▸ WORK TO BE COMPLETED: Where does "will" appear in the data? Return each line that holds it.

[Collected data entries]
**********

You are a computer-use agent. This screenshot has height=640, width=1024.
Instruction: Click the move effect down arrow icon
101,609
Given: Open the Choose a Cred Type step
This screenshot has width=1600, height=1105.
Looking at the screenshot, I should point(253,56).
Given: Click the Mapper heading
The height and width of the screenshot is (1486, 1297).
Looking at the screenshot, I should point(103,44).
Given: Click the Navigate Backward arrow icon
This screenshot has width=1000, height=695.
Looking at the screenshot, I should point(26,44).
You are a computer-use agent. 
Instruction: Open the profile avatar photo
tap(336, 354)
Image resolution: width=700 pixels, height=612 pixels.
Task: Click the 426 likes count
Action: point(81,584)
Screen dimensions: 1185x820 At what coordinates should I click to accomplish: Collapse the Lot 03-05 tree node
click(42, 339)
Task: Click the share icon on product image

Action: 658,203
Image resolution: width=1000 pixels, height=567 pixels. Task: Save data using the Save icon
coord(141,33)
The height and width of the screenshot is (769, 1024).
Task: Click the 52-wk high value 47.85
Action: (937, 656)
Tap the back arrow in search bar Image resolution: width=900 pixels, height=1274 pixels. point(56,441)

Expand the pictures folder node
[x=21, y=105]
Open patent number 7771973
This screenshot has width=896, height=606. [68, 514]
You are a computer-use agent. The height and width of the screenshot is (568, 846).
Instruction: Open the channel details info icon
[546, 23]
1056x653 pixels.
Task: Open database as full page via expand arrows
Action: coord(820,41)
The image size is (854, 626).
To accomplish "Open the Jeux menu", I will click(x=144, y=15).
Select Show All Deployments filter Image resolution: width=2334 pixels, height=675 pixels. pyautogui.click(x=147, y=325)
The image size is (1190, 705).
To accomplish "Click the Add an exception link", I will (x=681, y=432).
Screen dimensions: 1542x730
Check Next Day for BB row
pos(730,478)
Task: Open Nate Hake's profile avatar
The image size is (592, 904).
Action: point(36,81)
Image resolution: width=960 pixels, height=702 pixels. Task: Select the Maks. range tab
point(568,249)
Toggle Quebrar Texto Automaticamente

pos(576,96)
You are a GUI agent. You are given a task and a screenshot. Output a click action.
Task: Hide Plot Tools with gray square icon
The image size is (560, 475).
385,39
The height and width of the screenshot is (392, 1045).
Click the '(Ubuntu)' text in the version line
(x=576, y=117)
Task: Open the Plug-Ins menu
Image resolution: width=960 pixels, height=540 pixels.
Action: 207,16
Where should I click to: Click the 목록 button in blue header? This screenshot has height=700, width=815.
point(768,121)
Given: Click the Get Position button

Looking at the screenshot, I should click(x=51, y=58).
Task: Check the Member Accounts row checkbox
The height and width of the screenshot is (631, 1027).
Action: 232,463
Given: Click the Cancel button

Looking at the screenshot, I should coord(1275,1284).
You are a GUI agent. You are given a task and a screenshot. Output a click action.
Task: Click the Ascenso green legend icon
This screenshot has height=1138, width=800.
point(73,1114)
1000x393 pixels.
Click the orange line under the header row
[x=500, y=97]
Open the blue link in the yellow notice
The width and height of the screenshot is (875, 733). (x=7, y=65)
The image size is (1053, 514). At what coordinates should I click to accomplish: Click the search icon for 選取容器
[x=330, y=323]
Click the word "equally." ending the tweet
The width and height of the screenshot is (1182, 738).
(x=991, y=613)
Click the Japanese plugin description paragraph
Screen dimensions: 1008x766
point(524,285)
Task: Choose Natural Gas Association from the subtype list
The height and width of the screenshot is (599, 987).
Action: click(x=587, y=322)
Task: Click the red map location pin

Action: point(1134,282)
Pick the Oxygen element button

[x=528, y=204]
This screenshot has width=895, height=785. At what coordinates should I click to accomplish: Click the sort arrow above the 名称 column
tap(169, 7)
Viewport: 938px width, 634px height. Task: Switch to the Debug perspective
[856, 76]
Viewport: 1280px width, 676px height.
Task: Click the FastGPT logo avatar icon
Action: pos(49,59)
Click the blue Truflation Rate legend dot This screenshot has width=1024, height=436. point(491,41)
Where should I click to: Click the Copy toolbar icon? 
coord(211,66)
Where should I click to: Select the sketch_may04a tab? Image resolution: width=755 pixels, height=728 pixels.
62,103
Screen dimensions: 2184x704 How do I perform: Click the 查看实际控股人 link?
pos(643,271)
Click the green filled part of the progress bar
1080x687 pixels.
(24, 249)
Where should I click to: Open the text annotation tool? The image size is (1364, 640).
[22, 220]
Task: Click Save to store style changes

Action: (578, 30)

**********

▸ TASK ANSWER:
To accomplish "Open the Jeux menu", I will click(x=144, y=15).
To accomplish "Click the Add an exception link", I will (x=681, y=432).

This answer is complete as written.